WHAT THE TASK ASKS
An exact copy of the entries is needed, with every picture left out.

THE DATA
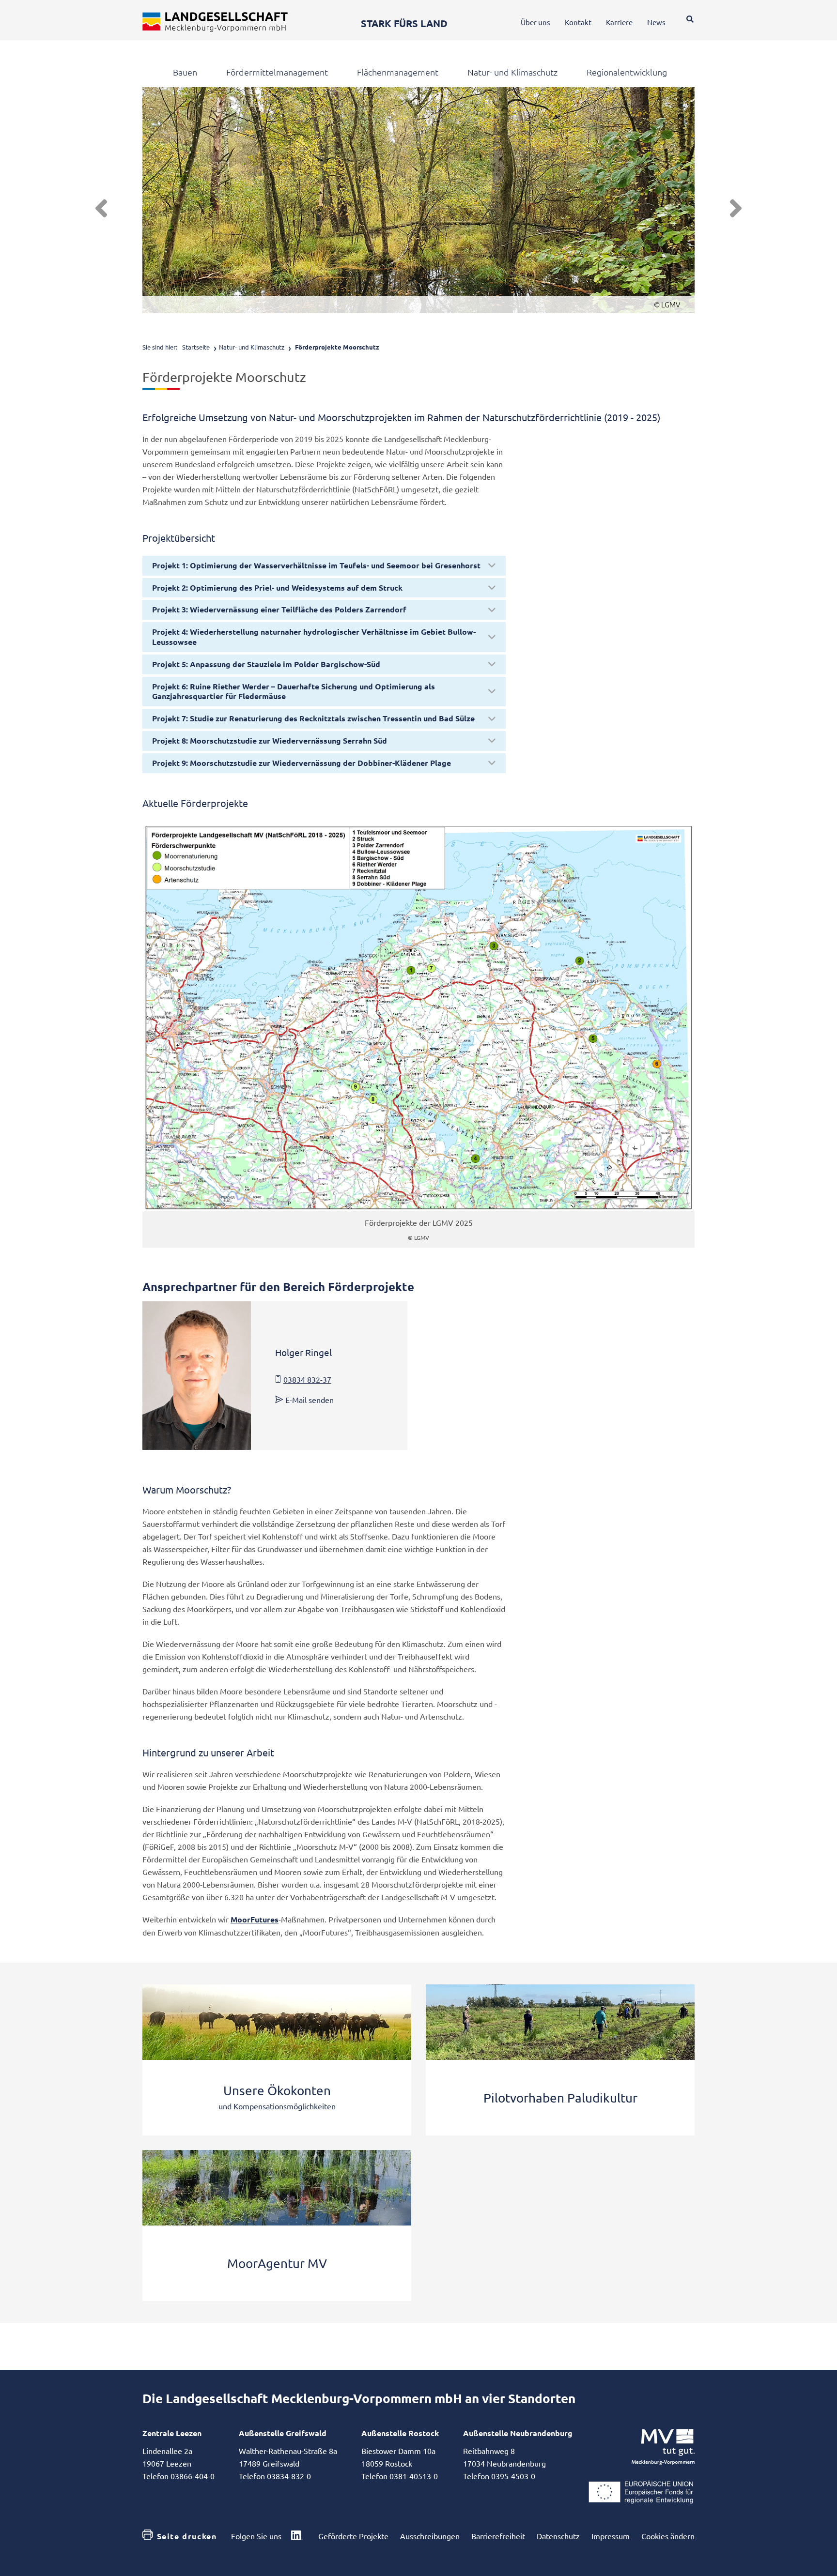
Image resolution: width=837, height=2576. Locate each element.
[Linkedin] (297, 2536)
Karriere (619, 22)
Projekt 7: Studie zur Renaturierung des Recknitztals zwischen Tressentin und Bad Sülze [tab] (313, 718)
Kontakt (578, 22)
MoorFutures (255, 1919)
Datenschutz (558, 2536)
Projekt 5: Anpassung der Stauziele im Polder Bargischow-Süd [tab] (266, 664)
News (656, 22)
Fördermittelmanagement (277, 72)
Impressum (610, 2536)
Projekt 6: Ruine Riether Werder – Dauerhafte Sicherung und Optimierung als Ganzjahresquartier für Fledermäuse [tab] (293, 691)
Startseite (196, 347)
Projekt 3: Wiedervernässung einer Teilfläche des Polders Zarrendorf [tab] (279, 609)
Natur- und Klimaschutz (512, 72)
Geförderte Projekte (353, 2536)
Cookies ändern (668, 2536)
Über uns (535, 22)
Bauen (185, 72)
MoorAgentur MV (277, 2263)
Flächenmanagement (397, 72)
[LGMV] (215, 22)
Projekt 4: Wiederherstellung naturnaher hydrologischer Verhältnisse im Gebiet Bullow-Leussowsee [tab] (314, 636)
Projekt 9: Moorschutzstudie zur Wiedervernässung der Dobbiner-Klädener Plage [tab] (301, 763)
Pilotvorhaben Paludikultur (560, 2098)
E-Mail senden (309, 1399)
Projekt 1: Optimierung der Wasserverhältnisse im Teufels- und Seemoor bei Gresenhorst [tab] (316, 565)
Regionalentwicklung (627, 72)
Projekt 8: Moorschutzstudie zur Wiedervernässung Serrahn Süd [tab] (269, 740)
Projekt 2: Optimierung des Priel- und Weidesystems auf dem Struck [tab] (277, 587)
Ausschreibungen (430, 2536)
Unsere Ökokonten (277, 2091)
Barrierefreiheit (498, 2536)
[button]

YOUR RESPONSE
Image resolution: width=837, height=2576. Locate each element.
[Linkedin] (297, 2536)
Karriere (619, 22)
Projekt 7: Studie zur Renaturierung des Recknitztals zwischen Tressentin und Bad Sülze [tab] (313, 718)
Kontakt (578, 22)
MoorFutures (255, 1919)
Datenschutz (558, 2536)
Projekt 5: Anpassung der Stauziele im Polder Bargischow-Süd [tab] (266, 664)
News (656, 22)
Fördermittelmanagement (277, 72)
Impressum (610, 2536)
Projekt 6: Ruine Riether Werder – Dauerhafte Sicherung und Optimierung als Ganzjahresquartier für Fledermäuse [tab] (293, 691)
Startseite (196, 347)
Projekt 3: Wiedervernässung einer Teilfläche des Polders Zarrendorf [tab] (279, 609)
Natur- und Klimaschutz (512, 72)
Geförderte Projekte (353, 2536)
Cookies ändern (668, 2536)
Über uns (535, 22)
Bauen (185, 72)
MoorAgentur MV (277, 2263)
Flächenmanagement (397, 72)
[LGMV] (215, 22)
Projekt 4: Wiederherstellung naturnaher hydrologischer Verhältnisse im Gebiet Bullow-Leussowsee [tab] (314, 636)
Projekt 9: Moorschutzstudie zur Wiedervernässung der Dobbiner-Klädener Plage [tab] (301, 763)
Pilotvorhaben Paludikultur (560, 2098)
E-Mail senden (309, 1399)
Projekt 1: Optimierung der Wasserverhältnisse im Teufels- und Seemoor bei Gresenhorst [tab] (316, 565)
Regionalentwicklung (627, 72)
Projekt 8: Moorschutzstudie zur Wiedervernässung Serrahn Süd [tab] (269, 740)
Projekt 2: Optimierung des Priel- und Weidesystems auf dem Struck [tab] (277, 587)
Ausschreibungen (430, 2536)
Unsere Ökokonten (277, 2091)
Barrierefreiheit (498, 2536)
[button]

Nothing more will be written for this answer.